Dave Hoekstra, a big Route 66 fan for much of his 30-year career at the Chicago Sun-Times, is producing a film series about unheralded rich music scenes in the United States, including Springfield, Missouri.
Titled “Song of an Unsung America,” the film series delves into Springfield’s importance as the site of television’s “Ozark Jubilee” and decades of producing notable music acts such as Brenda Lee, Speedy West, The Jordanaires, King’s X, the Ozark Mountain Daredevils, The Skeletons and The Morells.
A longtime resident was producer Lou Whitney, who kept a studio in downtown Springfield for many years and guided hundreds of albums. Whitney died in 2014 of cancer.
Here’s a trailer about Springfield. As you’ll see, Route 66 makes a prominent appearance:
The footage also is notable for including an interview with country-music legend Merle Haggard before his death last year.
Hoekstra spoke to the Springfield News-Leader this week. He said he also wants to shoot more footage of the city’s current music scene.
Hoekstra said he and producer Jamie Ceaser hope to complete the Springfield documentary later this year, though it’s a labor of love that’s largely self-financed.
“I’m paying my (video) editor myself,” he said.
Down the road, he plans to document more overlooked regional music scenes from across the United States including the beach music culture of the Carolinas.
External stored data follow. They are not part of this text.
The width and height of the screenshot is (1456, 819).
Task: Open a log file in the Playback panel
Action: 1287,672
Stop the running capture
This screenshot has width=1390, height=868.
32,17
Hoekstra also recently talked to the Chicago Tribune about his project:
Hoekstra first visited Springfield some 15 years ago for a story he was writing. He has since been back “at least nine times, a solid eight-hour drive each way.” Each trip, some in the company of pals with cameras and sound equipment, solidified his feeling that the city had an important story to tell, one that went beyond music.
“We aren’t just interested in playing songs created in this neglected pocket of regional music, though they are essential to the story,” said Hoekstra. “It is about how the air, food, history, religion, geography all combine to create a sense of place and contribute to the creation of the music.”